Dicen que todos los aficionados llevan un entrenador dentro de sí, pero el 11 de julio del 2010 quise ser Iniesta y sentir lo que es marcar un gol en la final del Mundial. Aquel derechazo nos puso de acuerdo a todos. Ahora el seis de España está disputando otra final, la de su adiós. Un partido decisivo que muy pocos, sean deportistas o no, han sabido jugar nunca. Y también ahí, en pleno otoño profesional, me reconozco a su lado. Sostiene Iniesta que desde los 30 lleva escuchando que está viejo. Y lo dice con melancolía, no enfadado, ni retador. Puede jugar o no mañana contra Rusia, pero nadie encontrará un reproche en él, que en estos últimos cuatro años ha ganado una Champions, un Mundial de clubes y una Supercopa europea, así como tres Ligas, cuatro Copas y una Supercopa. Un palmarés por el que cualquier aficionado mataría para que lo tuviera su club.

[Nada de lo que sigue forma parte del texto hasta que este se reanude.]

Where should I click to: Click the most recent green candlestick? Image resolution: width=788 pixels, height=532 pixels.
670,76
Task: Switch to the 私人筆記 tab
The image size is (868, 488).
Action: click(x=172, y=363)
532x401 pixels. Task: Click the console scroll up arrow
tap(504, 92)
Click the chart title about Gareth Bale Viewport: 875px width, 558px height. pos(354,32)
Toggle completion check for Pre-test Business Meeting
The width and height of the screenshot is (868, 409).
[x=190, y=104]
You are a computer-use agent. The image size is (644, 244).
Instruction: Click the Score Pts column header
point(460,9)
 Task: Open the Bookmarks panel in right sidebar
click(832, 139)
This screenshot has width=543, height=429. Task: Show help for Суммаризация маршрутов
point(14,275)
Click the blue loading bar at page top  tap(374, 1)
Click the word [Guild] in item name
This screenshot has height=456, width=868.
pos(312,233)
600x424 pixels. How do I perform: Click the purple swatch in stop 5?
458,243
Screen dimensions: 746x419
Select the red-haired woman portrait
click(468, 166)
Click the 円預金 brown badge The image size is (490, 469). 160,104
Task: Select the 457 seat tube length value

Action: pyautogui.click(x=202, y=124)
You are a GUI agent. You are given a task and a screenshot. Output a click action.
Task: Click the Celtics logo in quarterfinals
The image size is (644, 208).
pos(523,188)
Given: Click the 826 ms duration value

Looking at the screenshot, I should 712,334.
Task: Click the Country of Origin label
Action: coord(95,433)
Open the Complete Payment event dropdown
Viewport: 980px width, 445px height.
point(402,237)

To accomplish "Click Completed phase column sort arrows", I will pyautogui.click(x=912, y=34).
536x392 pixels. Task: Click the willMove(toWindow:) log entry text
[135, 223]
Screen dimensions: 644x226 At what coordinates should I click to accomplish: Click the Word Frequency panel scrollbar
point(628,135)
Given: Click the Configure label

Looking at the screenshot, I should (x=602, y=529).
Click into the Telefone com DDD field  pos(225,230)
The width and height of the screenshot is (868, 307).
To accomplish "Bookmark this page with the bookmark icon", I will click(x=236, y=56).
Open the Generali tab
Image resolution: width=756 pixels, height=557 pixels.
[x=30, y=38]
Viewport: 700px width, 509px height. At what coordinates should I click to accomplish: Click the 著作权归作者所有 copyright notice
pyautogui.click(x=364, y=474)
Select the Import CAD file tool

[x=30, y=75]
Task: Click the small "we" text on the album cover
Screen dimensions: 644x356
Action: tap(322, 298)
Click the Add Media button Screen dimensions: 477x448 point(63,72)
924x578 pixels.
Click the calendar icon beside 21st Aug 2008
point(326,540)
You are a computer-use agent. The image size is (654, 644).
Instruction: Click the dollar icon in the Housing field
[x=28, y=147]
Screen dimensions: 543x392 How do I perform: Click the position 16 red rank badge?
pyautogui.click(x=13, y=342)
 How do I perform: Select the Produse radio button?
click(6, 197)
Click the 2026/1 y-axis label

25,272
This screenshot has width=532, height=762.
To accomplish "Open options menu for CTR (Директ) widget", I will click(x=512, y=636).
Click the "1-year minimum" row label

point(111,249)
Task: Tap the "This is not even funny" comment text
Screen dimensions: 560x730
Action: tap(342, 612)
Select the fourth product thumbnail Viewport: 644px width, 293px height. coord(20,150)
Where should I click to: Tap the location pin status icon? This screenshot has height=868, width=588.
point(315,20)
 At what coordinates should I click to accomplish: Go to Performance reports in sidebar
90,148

Porque la figura de Iniesta se gestó en el brillo de las finales ganadas, los goles, las asistencias imposibles y la injusticia eterna por no haber levantado un Balón de Oro. Aunque sobre todo este centrocampista de leyenda mira al mundo desde pequeñas cosas, escondidas detrás de un físico aparentemente quebradizo, pero que nos vuelven felices y agradecidos a los aficionados. Son el gesto medido, la mano tendida, la mirada sincera y la palabra exacta. Iniesta nunca nos dejará solos. Se esconderá en todo aquello que nos reconcilia con el fútbol, ese modo de jugar y comportarse, o simplemente ser, que Riazor aplaudió en pleno tanatorio por el descenso. Esas hojas secas en un rincón que nos devolverán la imagen de un jugador único.